魏鄭公諫錄諫を聴く態度が貞観初と異なることを諫める(諫聴諫與貞觀初不同)

  • 太宗は両儀殿で魏徴に、近年の自らの施政の得失について問うた。魏徴は、遠方の異民族の朝貢という点では貞観初年と比べて等級で論じられないほど盛んになったが、徳義が人心に潜通し人々が心服するという点では、貞観初年に比べてむしろ大きく後退したと答えた。太宗が「遠夷の朝貢は徳義の広まりによるはずなのに、徳義が及ばず功業だけが増すことがあり得るのか」と問うと、魏徴は、天下未定の頃は常に徳義を心の中心に置いていたが、今は国内が安定したことでかえって驕り贅沢に流れつつあり、そのために功業は盛んでも往時には及ばないと答えた。
  • 太宗が「今の行いと以前とで何が違うのか」と重ねて問うと、魏徴は具体例を挙げた。貞観初年、即位直後に元律師が死罪に処せられようとした際、孫伏伽が「法に死罪の規定がないのに濫りに加えてはならない」と諫めると、太宗は蘭陵公主の園を銭百万相当で孫伏伽に賜った。ある者が「言葉は平凡なのに賞が厚すぎる」と言うと、太宗は「即位以来まだ諫める者がいなかったので、これを賞して諫言を導いたのだ」と答えた。これが「導いて言わせる」姿勢である。
  • また、某州の司戸参軍柳雄が隋の資歴を偽って高い等級を得ていたことを告発された際、太宗は自首すれば許すが自首しなければ死罪とすると命じた。柳雄は虚偽の申告を通し自首しなかったが、大理寺の調べでその偽りが発覚した。太宗が柳雄を死罪にしようとすると、少卿戴冑は「法では徒刑に止まる」と上奏した。太宗が「既に死罪と決めた」と言うと、戴冑は「陛下がその場で殺されるのは陛下の権限だが、法司に委ねられた以上、法に死罪の規定がない罪を酷しく科すことはできない」と争い、四、五度に及んだ末に太宗はついに折れて柳雄を赦した。太宗は「法を守り通す者こそが私を助けるのであり、濫りに誅殺を恐れる必要はない」と述べた。これが「喜んで諫めに従う」姿勢である。
  • 一方、某県丞の皇甫徳参が上書して太宗の意に逆らったとき、太宗はこれを誹謗と見なした。魏徴は前漢の賈誼の上書の例を引いて諫め、その場では太宗も従って絹二十匹を賜ったが、内心では不満であった。魏徴はこれを「諫言を受け入れるのに難色を示した小さな例」として挙げた。

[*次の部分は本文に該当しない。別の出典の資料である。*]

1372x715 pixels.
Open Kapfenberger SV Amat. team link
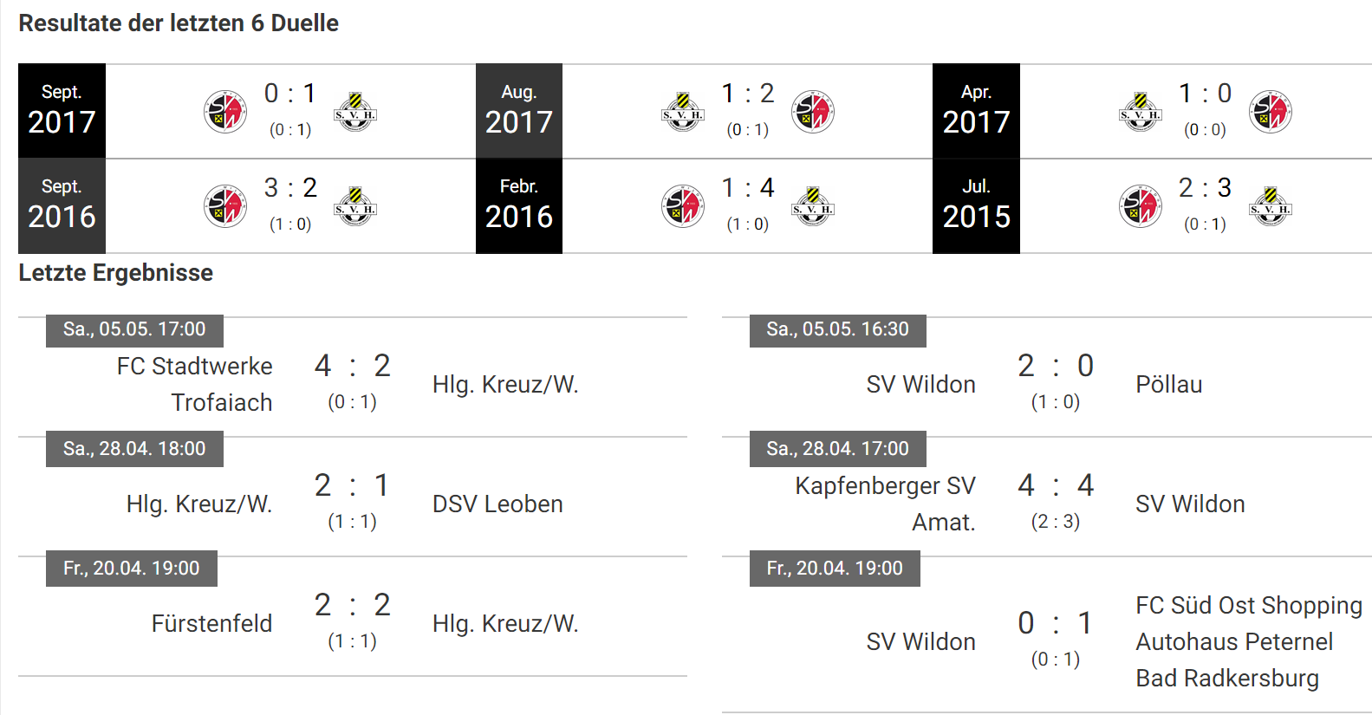click(886, 504)
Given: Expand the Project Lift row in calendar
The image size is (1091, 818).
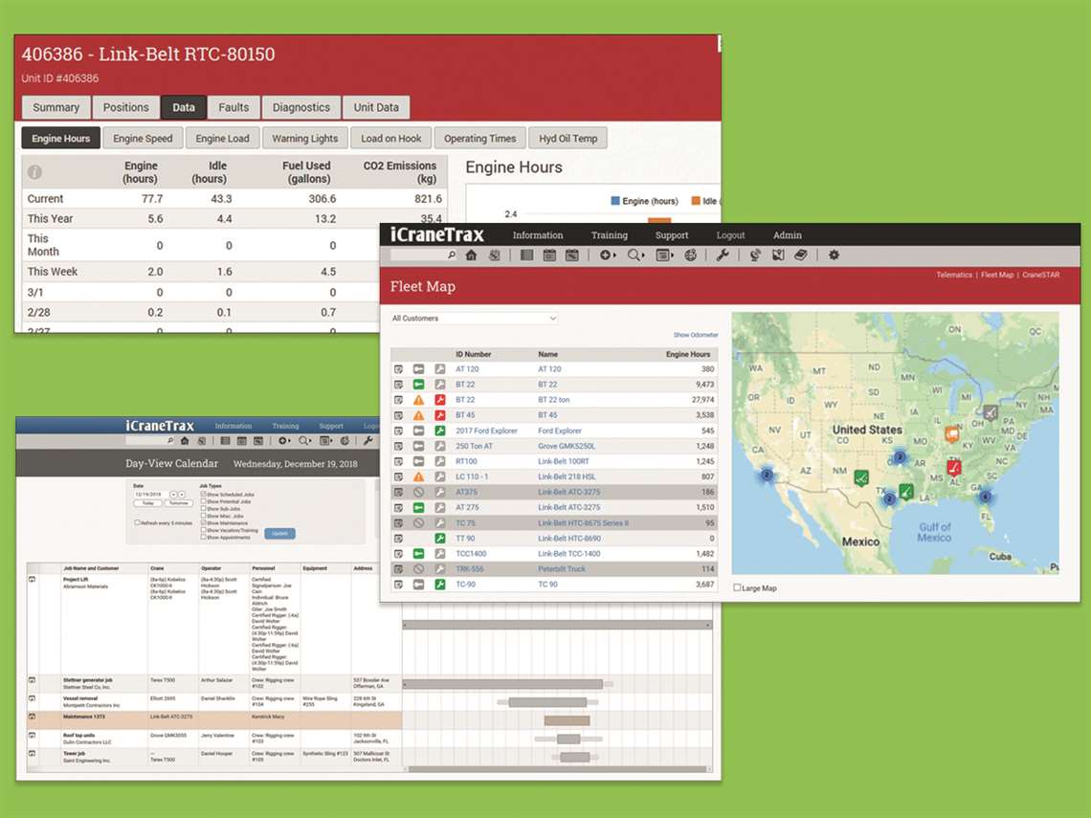Looking at the screenshot, I should pos(32,580).
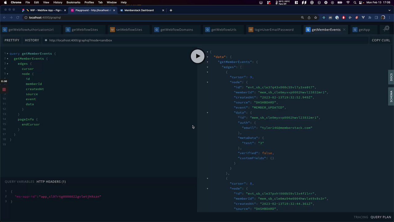The height and width of the screenshot is (222, 394).
Task: Collapse the first "node" object in response
Action: click(207, 82)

  • 太宗は、「まさに公の言う通りだ。公でなければこれを指摘できる者はいない。人はみな自分の変化に気づかないものだ。公がこの話をする前は、自分の行いは変わっていないと思っていたが、公の説くところを聞いて初めて志が移ろっていたことを悟った。公は常にこの心を保ってほしい。私も終生、公の言葉に背かない」と述べた。